Starting a digital detox on holiday wasn’t one of my better ideas. You need Google maps to win at life and how do you know where the nearest Burger King is?
I believe you can no longer find a job, a house or a life partner without the use of the internet. Our lives are so tuned to using devices to access all of Google’s knowledge that the convenience of this once considered luxury is now just part of our all day e’ryday. And I can’t remember how I used to survive without constantly sourcing information from a cracked iPhone screen. Or how I used to wash my face before makeup wipes were a thing.
So I suggested that, on our non adventurous one week holiday to New Zealand, the boyfriend and I spend one day (just one) doing a digital detox. No phones, tablets, computers, laptops or telly! I also stipulated that it wouldn’t happen on my birthday because I want to read all the nice things people write about me on my Facebook wall. We decide that Thursday could be a good day but by Tuesday we have already pushed it back to Saturday, because… well just because.
We quickly discover that travelling without the interweb requires a lot of research and planning and restricts the ability to discover accurate opening hours for the nearest Burger King.
I really liked the idea of disconnecting from my digitally consumed life and being on holiday seemed the best place to be able to do so. In my mind I was going to be meditating and staring into Billy’s eyes for the best part of the day. But in reality I was sending emails from my iPad while simultaneously checking my Facebook notifications on my laptop while Billy was at the gym.
I was ill prepared in my pursuit of digital detox success. But here’s what I learnt:
5 tips to achieve Digital Detox Success
Don’t do it on holiday
Rule one. Don’t do it on a day where you need to use the interweb. Just don’t.

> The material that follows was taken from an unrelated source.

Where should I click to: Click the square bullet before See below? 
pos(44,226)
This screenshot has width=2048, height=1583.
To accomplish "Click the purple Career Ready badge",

A lazy Sunday or one of those boring days between Christmas and New Year, that would be a good day to attempt a digital detox. Choose a day where you don’t have to answer anyones emails, texts, Instagram tags or dick pics.
Shit to do
Make a plan. Sort out what you are going to do for the day and make it either enjoyable or productive. Go for breakfast, colour in, jog around the park, spend the day with your mother in-law, try and remember your MyGov password without reset prompts (this is a joke – DO NOT attempt this because you will fail). You’ll have a better chance of digital detox success if you are occupied and kept busy.
Wear a watch
Buy yourself a watch. Or if you already have one then wear it and use it to tell time. I’m very guilty of this. Sometimes I’ll be sitting at my computer, looking at screen, and I know the time is ALWAYS displayed in the bottom right hand corner. But I reach over to my phone, illuminate the cracked glass and see that it’s only 3 minutes since I last checked my phone. I have no missed calls, eBay notifications or unsolicited dick pics! Sigh. Wanting to know the time is just an excuse to check my phone.
Wear a watch.
Sephora rewards system
Ultimately the reward of a digital detox is that you can spend time with yourself and others without digitally infused distractions. But there is nothing wrong with a bit of a incentive in the form of a reward. And best that this rewards system that is a deterrent and at the same time somewhat beneficial. For example I negotiated that if Billy were to accidentally grab his phone, turn it on, use his fingerprint to open the security feature and view a golf related YouTube tutorial I would receive a reward for not doing that. Each digital detox fail equates to $5 Sephora dollars.
*Sephora dollars can be redeemed via goods listed in a preprepared word document which will be emailed to the boyfriend who is currently on his way to Vegas for a “work conference”.
Tell your mates
Inform people of your plan to spend the day without the use of intellectual property belonging to Bill Gates, Steve Jobs or that rich bloke Miranda Kerr just married. As I learnt, if you tell every person you know that you are doing a: ‘Digital Detox’ they are going to ask you how it went. So if you fail, as I did, then you’ll wish you hadn’t banged on about it for a week leading up to the event. Tell your mates and make a commitment to yourself. That will ensure you’re more likely to attempt, persist and succeed.
I’m basically Anthony Robbins over here!
Never give up, giving up.
I may have stolen this from an advertising campaign that is aimed at highlighting a practice that is slightly more damaging to your health than electronic devices, but the message is still relevant.
Never give up, giving up electronic device addiction.
I tried to do a whole day of digital detox and only made it through a breakfast and a 4 hour car trip (even if we did use Google maps as a navigational device on said car trip). I’ll attempt to do another digital detox and this time I’ll be better prepared.